──────── DATA TO PROCESS

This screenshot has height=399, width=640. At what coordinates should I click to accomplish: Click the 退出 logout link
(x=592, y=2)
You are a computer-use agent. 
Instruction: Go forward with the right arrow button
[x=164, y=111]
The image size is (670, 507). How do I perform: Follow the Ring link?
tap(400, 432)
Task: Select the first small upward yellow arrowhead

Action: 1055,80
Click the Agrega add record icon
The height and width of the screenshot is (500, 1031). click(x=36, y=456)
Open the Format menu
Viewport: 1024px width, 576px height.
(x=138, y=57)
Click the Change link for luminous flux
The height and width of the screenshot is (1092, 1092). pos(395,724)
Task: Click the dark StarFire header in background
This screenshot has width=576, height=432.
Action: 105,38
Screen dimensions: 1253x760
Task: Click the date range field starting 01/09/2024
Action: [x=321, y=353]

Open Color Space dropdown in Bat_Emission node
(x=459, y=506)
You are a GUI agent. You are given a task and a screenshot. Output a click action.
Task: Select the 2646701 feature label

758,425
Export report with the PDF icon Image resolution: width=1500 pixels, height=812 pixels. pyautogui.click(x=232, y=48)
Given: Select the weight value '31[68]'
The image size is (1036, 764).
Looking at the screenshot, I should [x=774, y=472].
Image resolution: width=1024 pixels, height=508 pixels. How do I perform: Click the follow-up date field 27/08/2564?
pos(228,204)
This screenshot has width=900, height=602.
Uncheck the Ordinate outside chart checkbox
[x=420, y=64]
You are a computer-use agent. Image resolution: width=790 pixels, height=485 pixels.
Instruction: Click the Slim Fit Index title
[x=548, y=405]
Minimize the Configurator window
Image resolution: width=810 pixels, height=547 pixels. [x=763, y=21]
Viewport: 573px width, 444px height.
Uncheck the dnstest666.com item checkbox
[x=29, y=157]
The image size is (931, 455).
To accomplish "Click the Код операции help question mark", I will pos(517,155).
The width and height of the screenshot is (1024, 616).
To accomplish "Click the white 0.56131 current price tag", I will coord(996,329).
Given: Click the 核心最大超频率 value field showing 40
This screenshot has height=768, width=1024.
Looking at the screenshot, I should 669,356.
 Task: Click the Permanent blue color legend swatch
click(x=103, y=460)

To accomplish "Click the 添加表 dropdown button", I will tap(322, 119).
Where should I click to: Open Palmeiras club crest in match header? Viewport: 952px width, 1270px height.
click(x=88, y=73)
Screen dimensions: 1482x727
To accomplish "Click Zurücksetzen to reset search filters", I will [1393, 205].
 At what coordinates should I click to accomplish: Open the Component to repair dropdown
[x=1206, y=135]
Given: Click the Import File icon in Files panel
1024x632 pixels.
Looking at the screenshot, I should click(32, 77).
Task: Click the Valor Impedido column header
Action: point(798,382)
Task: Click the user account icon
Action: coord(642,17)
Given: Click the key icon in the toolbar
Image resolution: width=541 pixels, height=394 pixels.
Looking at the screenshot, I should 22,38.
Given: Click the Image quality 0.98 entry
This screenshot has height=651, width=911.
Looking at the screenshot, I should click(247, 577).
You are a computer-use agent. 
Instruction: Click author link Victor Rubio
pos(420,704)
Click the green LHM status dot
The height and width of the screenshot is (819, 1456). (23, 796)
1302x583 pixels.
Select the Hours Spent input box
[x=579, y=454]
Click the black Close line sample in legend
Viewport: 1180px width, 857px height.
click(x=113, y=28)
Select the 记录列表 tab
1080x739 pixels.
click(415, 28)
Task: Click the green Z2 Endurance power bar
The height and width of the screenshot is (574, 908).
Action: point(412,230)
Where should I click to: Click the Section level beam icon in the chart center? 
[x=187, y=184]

────────────────

Show the lines above that include "will".

FINISHED TASK |
To accomplish "Click the Код операции help question mark", I will pos(517,155).
To accomplish "Click the white 0.56131 current price tag", I will coord(996,329).
To accomplish "Click the 添加表 dropdown button", I will tap(322, 119).
To accomplish "Click Zurücksetzen to reset search filters", I will [1393, 205].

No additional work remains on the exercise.